This section discusses the design of the COER RNIC architecture. This design supports components for proactive CC protocols on the RNIC, making it suitable for complete proactive CC protocol offloading. Figure 3 summarizes the structure of COER, with the lower layer representing the actual data path and the upper layer abstracting its functionality. COER does not introduce any new modules; rather, it maximizes the utilization of the RNIC’s built-in components and adds corresponding functionalities to achieve proactive CC protocols.

Fig. 3.

WQEs can be received by the RDMA NIC from the work queue (WQ). Data is extracted from memory and packaged into packets based on WQE information before being sent out.
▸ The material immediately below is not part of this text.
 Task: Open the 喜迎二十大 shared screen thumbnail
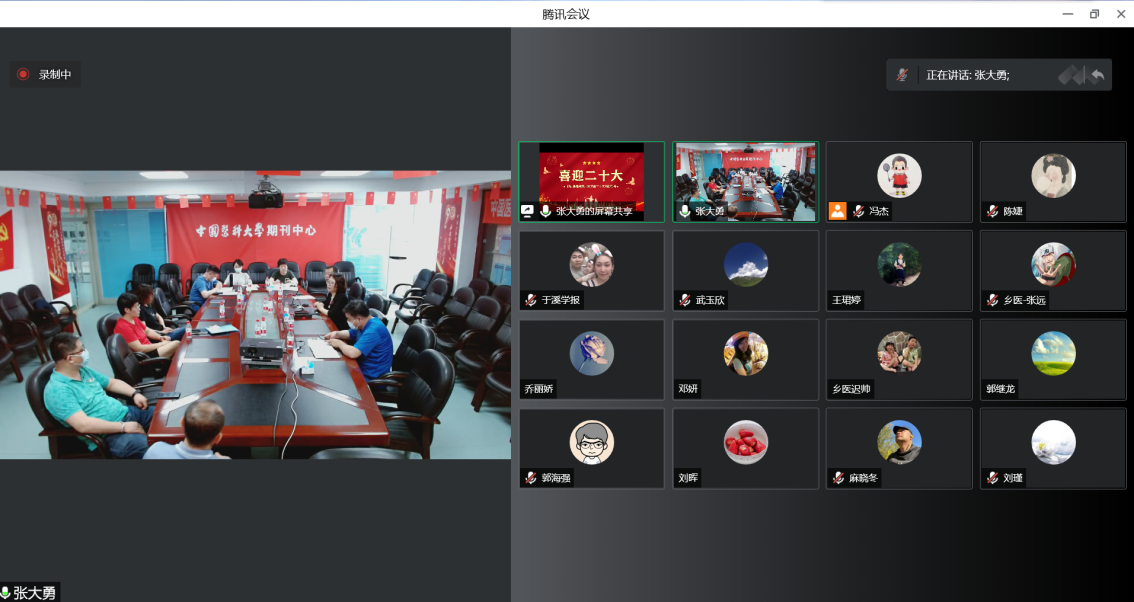point(592,182)
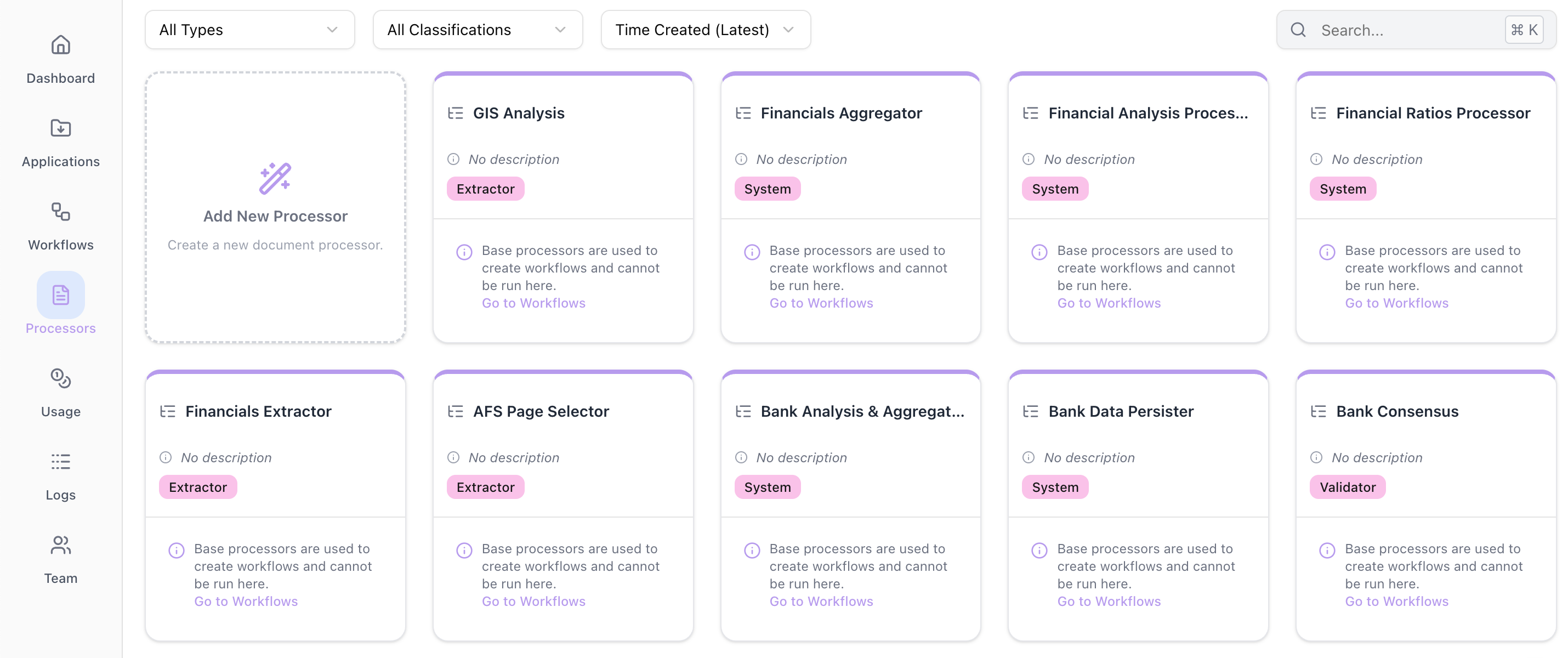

Several specific functional modules are involved in the RNIC data path, some of which offer opportunities for CC protocols:

—

WQE Management. This module receives and verifies WQEs from software. WQEs contain information such as the destination address, local address, and data length. The module uses a multi-queue structure, assigning each queue to a virtual port per process. A round-robin scheduling algorithm processes all queues’ requests.

—

Protocol Processing. Performs WQE processing, taking data from memory in the form of DMA and assembling it into packets. If the data is contained in a WQE, the packet is generated directly.

—

Peripheral Component Interconnect express (PCIe) Interface. Handles all operations related to accessing memory space.

—

Sending Connection Management and Receiving Connection Management. These modules manage connections on the RNIC, maintain connection contexts, and control WQE status changes, forming the basis for implementing state machines in CC protocols.

—

Network Interface. This module, connected to the router, has a small buffer space and is responsible for exchanging packets between the RNIC and the network, making it ideal for transmission rate adjustment.
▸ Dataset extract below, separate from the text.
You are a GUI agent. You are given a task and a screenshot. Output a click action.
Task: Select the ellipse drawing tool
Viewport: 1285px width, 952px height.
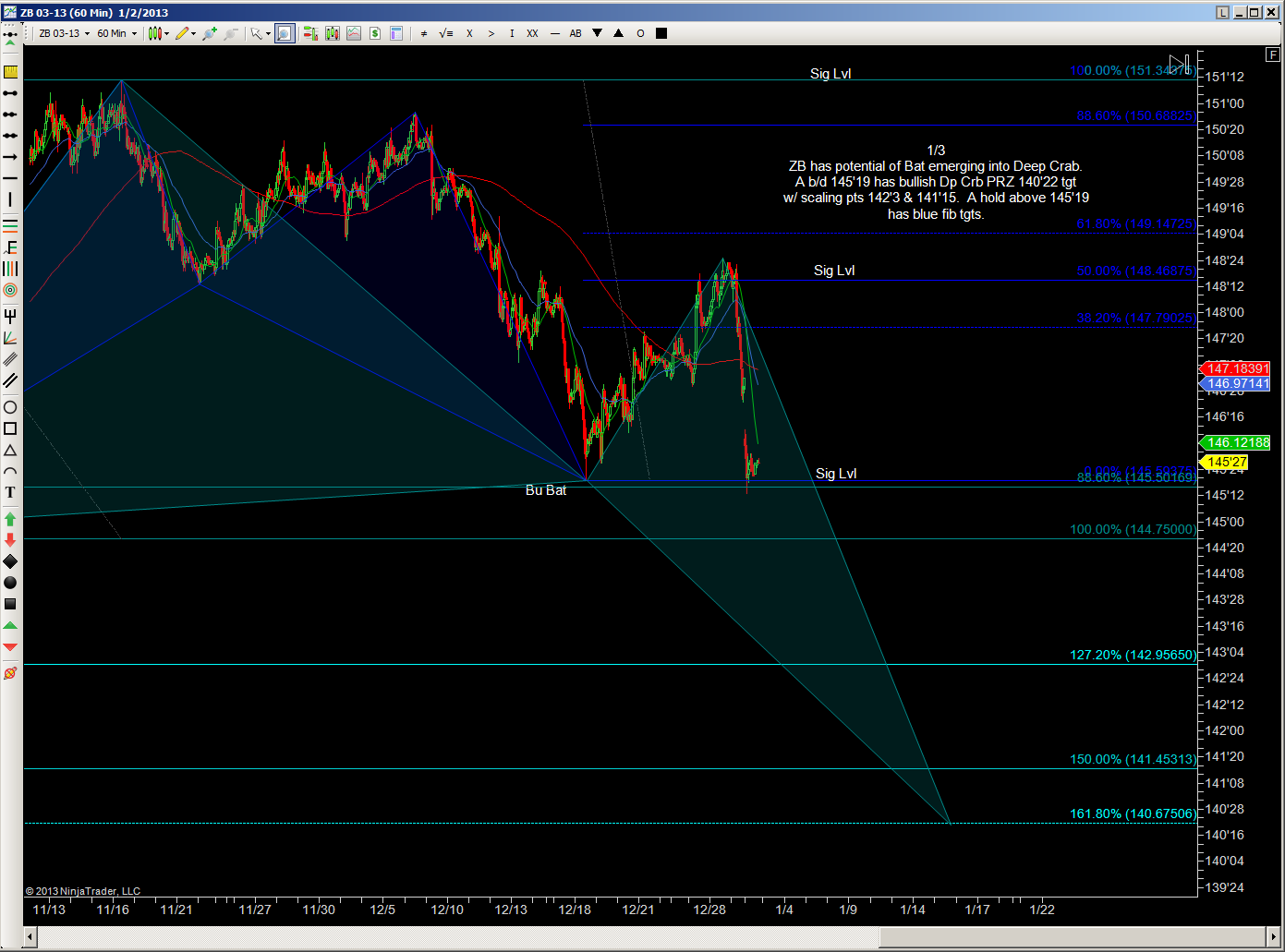pyautogui.click(x=10, y=407)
The Sending and Receiving Connection Management modules play a central role in implementing most of the components supported by COER. Although modifications to many functional modules on the RNIC will often be necessary, significant changes to the data path are not required thanks to RNIC support for the connection mode and connection management. COER provides an architecture similar to a game engine that allows hardware designers to quickly integrate CC protocols with the RNIC for collaborative design and specific solutions. COER should ideally be a flexible architecture that supports multiple CC protocols without the hardware modifications. However, hardware limitations cannot be changed on the fly, and programmable NICs are not widely adopted in large-scale cluster networks. Therefore, COER is built on top of the data path.
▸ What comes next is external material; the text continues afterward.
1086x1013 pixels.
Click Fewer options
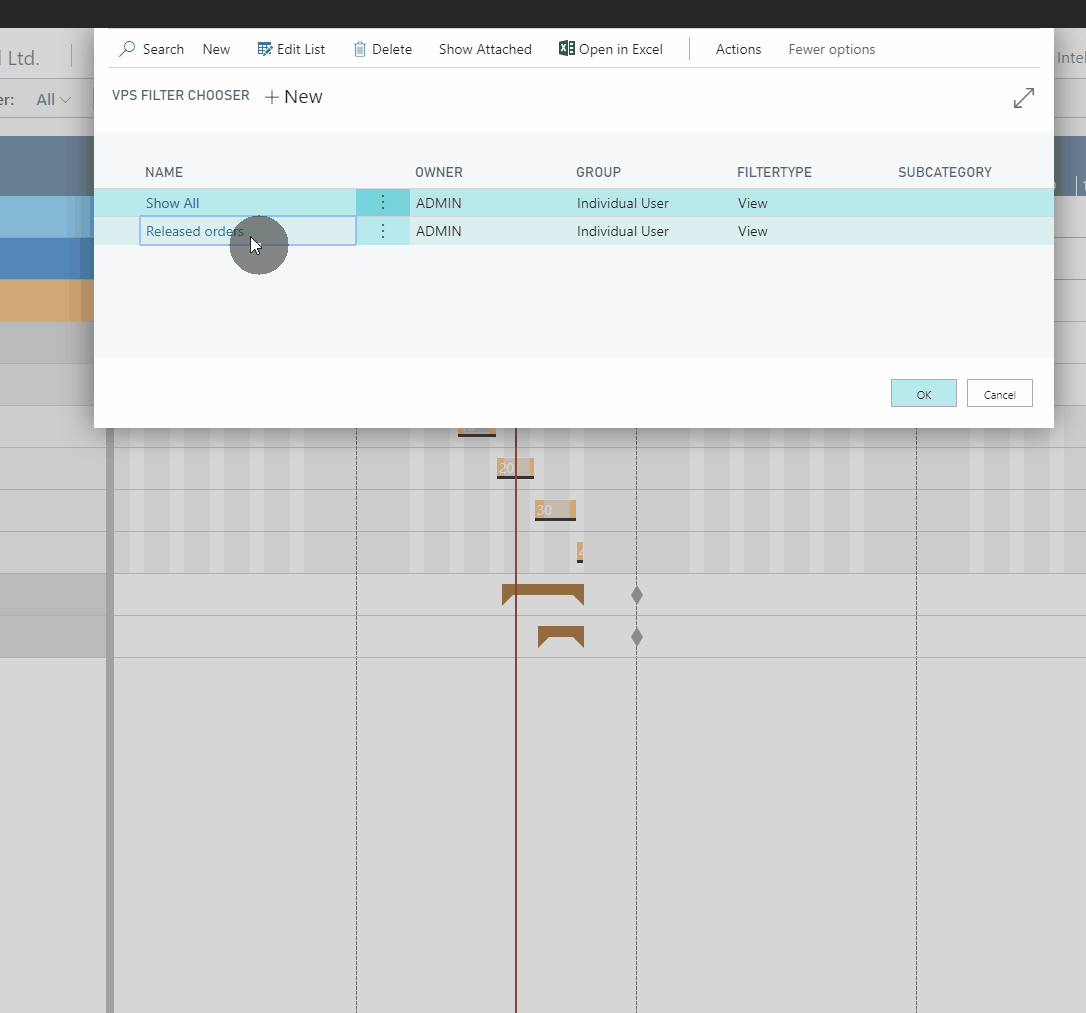831,49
3.2 Message-Level Connections

COER utilizes the connection process to achieve the reservation of CC protocols. The connection process of the RDMA protocol is highly similar to the reservation process, as the connection essentially reserves remote connection resources. However, the general IB protocol establishes a connection for each pair of QPs, which includes multiple WQEs with the same destination. This does not meet the granularity requirements of proactive CC protocols, as the reservation granularity is generally at the level of messages. To address this contradiction, we improved the RDMA connection mechanism by establishing a connection for each WQE, enabling the RNIC to complete the connection process and maintain the connection context. This mechanism not only matches the requirements of CC but also has other benefits: (1) connecting at the level of WQEs and maintaining connection resources by the NIC can establish and release connections more quickly; (2) saving connection context resources; and (3) even when faced with the situation of consecutive WQEs with the same destination, the connection overhead of subsequent WQEs can be masked through pipelining, as the next WQE can establish a connection during the transmission of previous WQEs.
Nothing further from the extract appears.